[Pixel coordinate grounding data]
* * *

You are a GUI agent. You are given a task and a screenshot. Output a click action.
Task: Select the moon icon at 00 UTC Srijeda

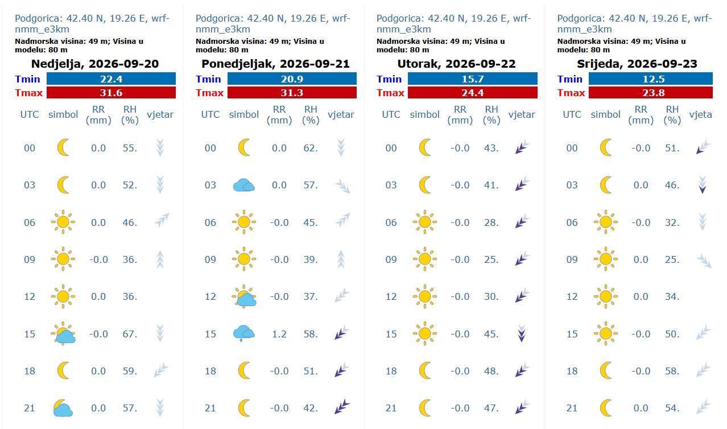(606, 148)
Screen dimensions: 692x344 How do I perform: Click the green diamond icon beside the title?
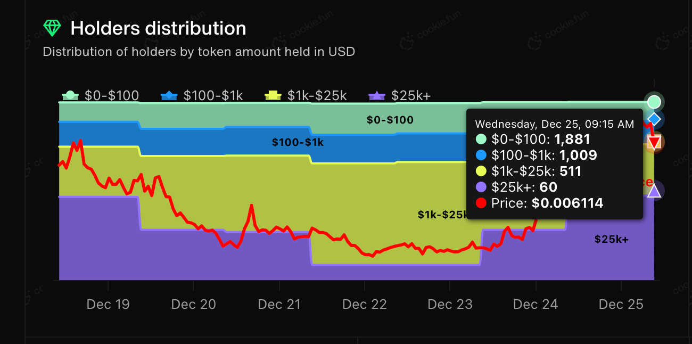pos(52,28)
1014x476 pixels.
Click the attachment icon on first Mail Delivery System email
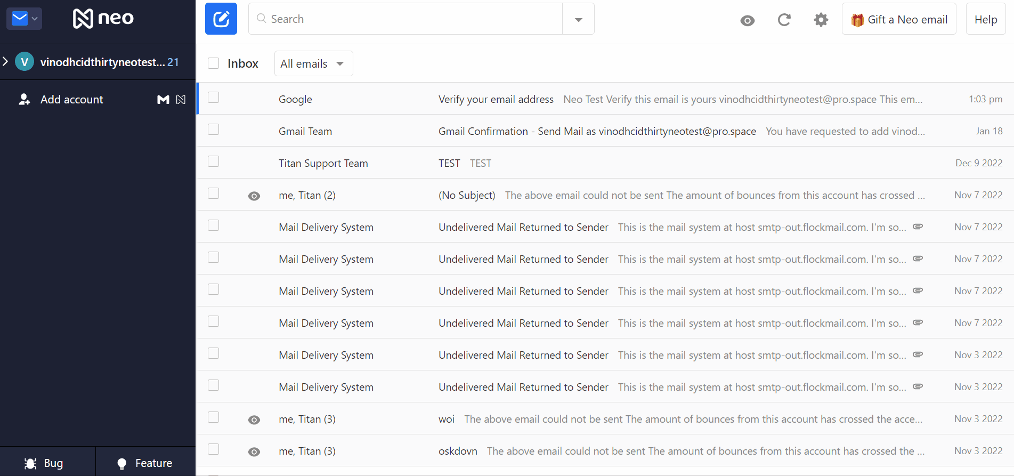coord(918,227)
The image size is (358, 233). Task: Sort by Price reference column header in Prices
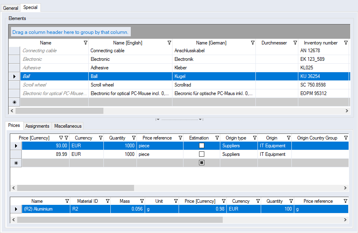(x=157, y=138)
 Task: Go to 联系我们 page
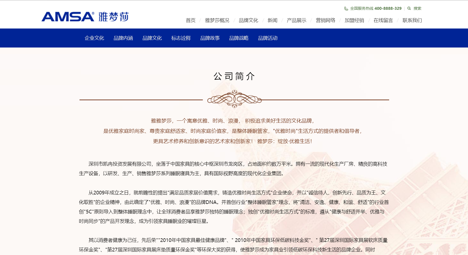pos(412,20)
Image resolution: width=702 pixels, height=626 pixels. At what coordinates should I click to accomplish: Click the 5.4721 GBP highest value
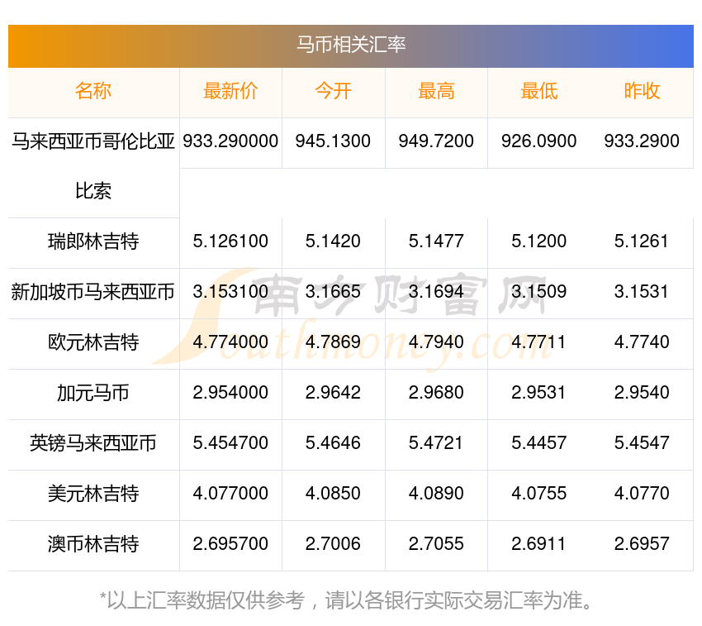point(436,443)
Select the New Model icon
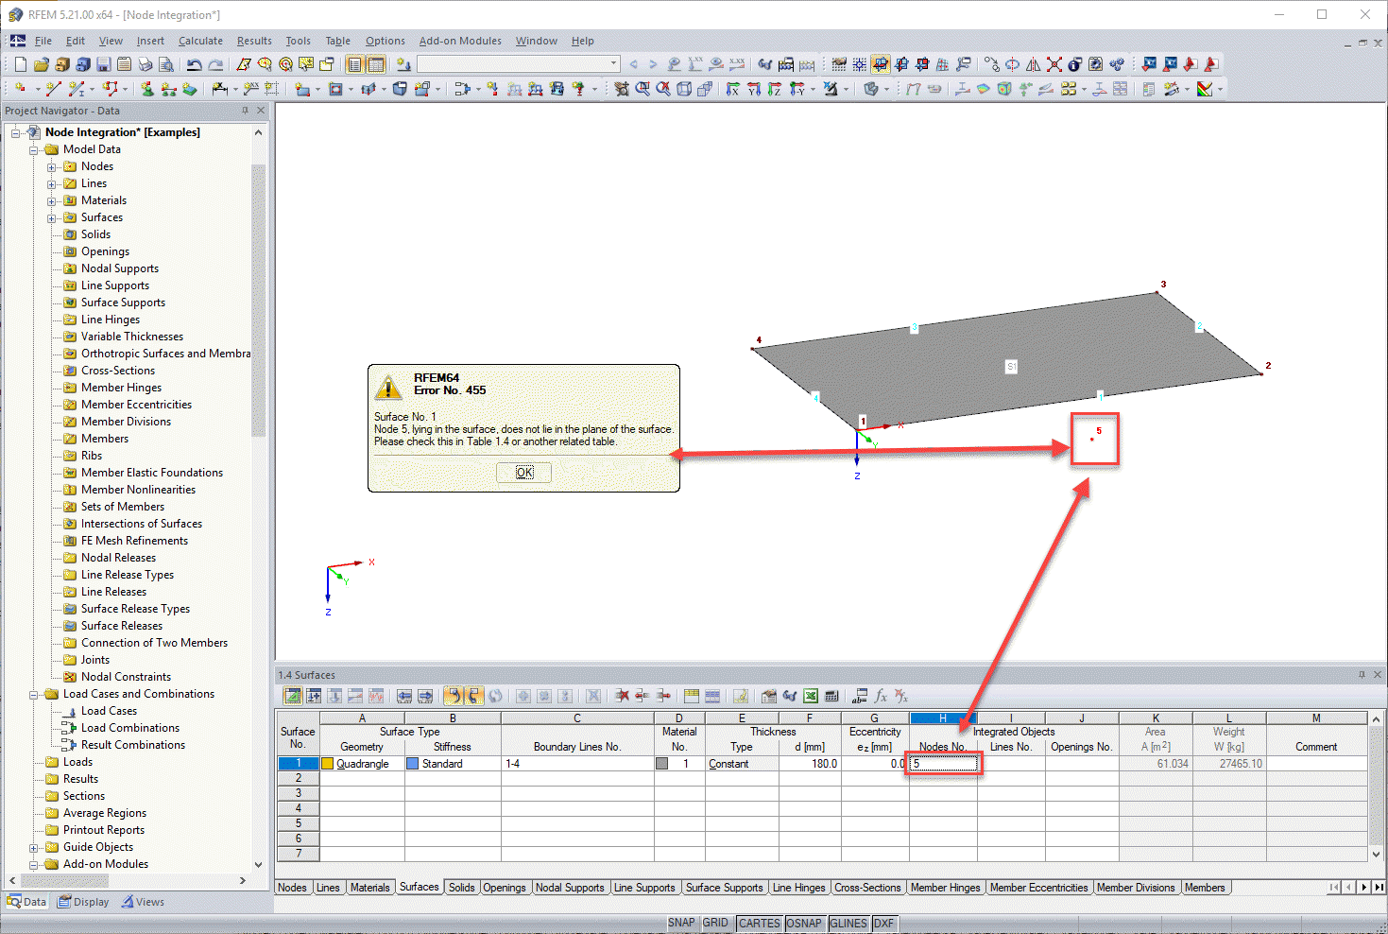 (x=18, y=63)
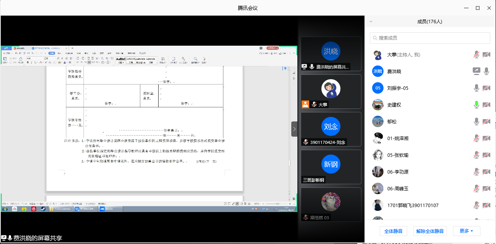Click 01-姚泽湘's crossed-out camera icon
Image resolution: width=496 pixels, height=244 pixels.
tap(486, 138)
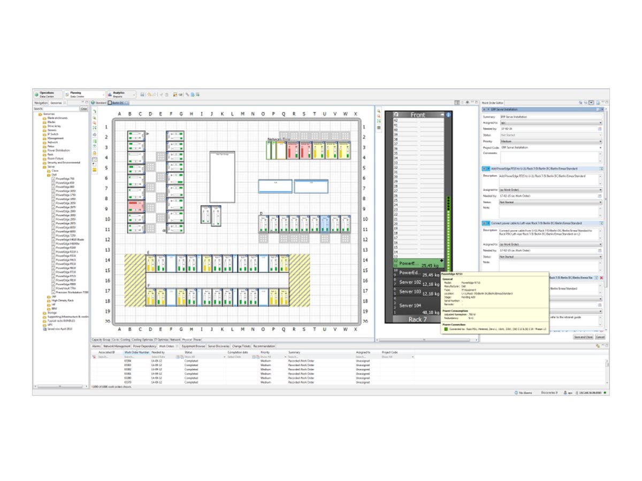Open the Priority dropdown showing Medium
Screen dimensions: 642x481
(600, 141)
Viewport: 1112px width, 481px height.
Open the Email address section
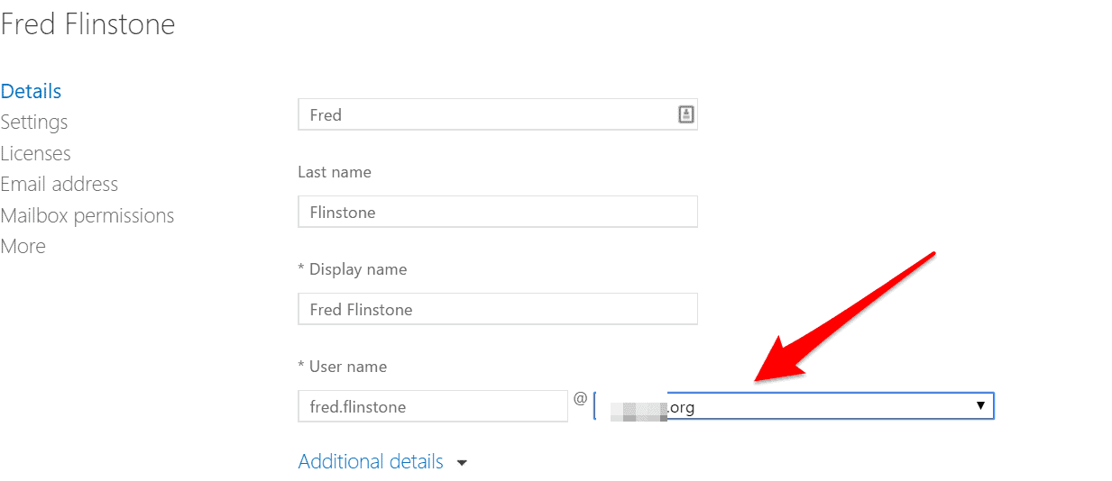click(x=60, y=184)
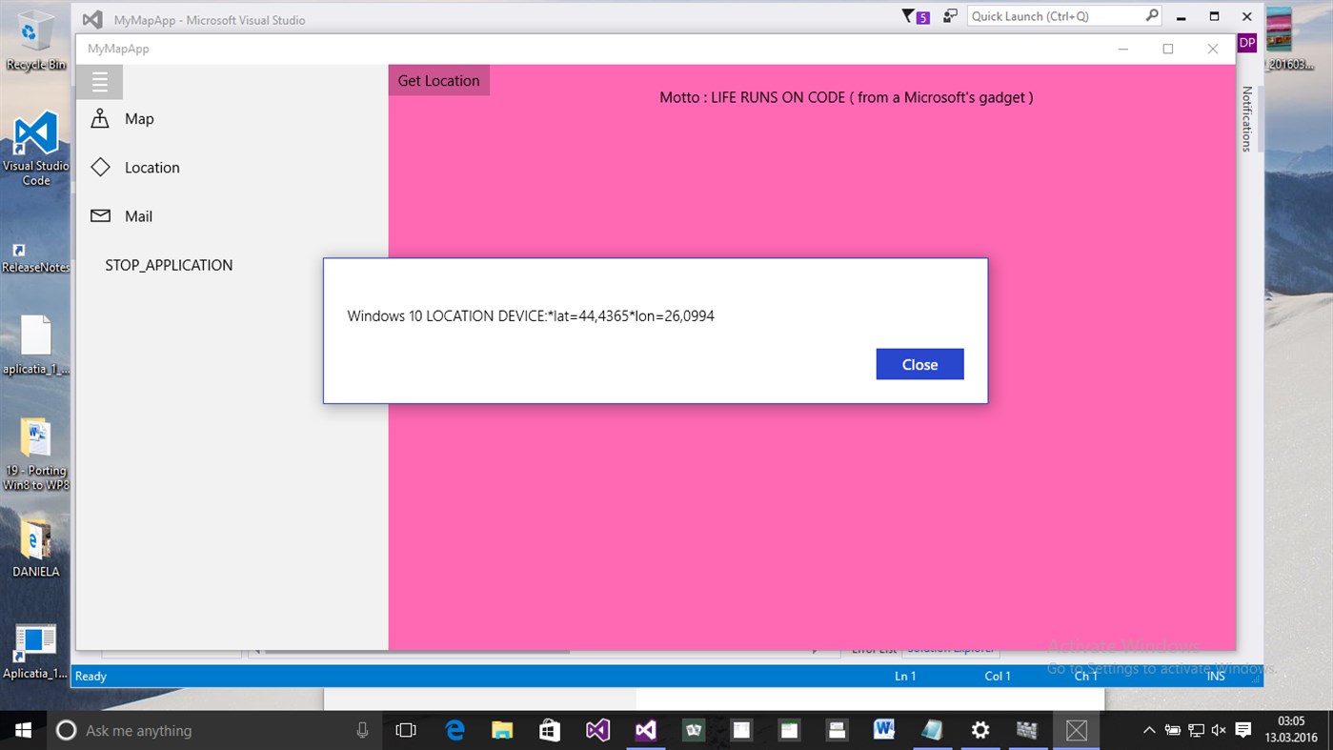Mute the system volume in the tray
Viewport: 1333px width, 750px height.
tap(1219, 730)
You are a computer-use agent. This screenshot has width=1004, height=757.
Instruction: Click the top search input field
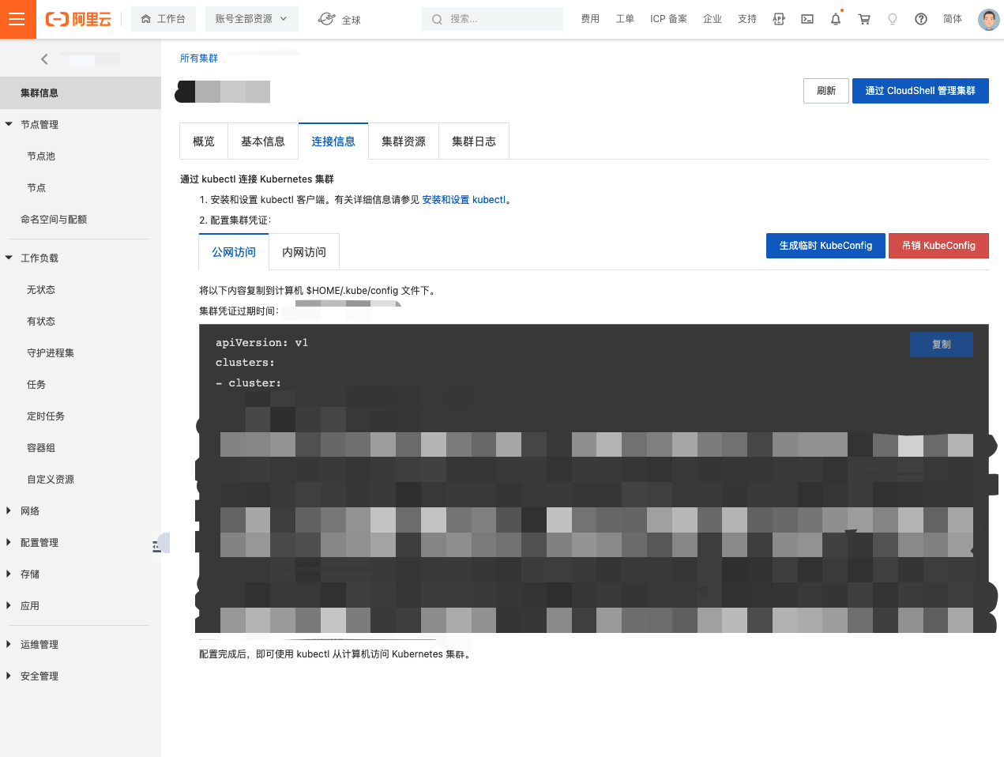(x=498, y=19)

* * *

### Directions for this task:
Every line above is to be given again exactly, apart from the pictures.

### Expected answer:
You are a GUI agent. You are given a task and a screenshot. Output a click action.
Task: Select the moon icon at 00 UTC Srijeda

(606, 148)
Screen dimensions: 692x344 How do I perform: Click the green diamond icon beside the title?
pos(52,28)
1014x476 pixels.
Click the attachment icon on first Mail Delivery System email
coord(918,227)
The image size is (358, 233). Task: Sort by Price reference column header in Prices
(x=157, y=138)
 Task: Go to 联系我们 page
pos(412,20)
Image resolution: width=702 pixels, height=626 pixels. At what coordinates should I click to accomplish: Click the 5.4721 GBP highest value
point(436,443)
Select the New Model icon
 (x=18, y=63)
Click 01-姚泽湘's crossed-out camera icon
Image resolution: width=496 pixels, height=244 pixels.
tap(486, 138)
Open the Priority dropdown showing Medium
Screen dimensions: 642x481
(600, 141)
Viewport: 1112px width, 481px height.
Open the Email address section
click(x=60, y=184)
Mute the system volume in the tray
Viewport: 1333px width, 750px height.
tap(1219, 730)
You are a computer-use agent. This screenshot has width=1004, height=757.
Instruction: Click the top search input field
(x=498, y=19)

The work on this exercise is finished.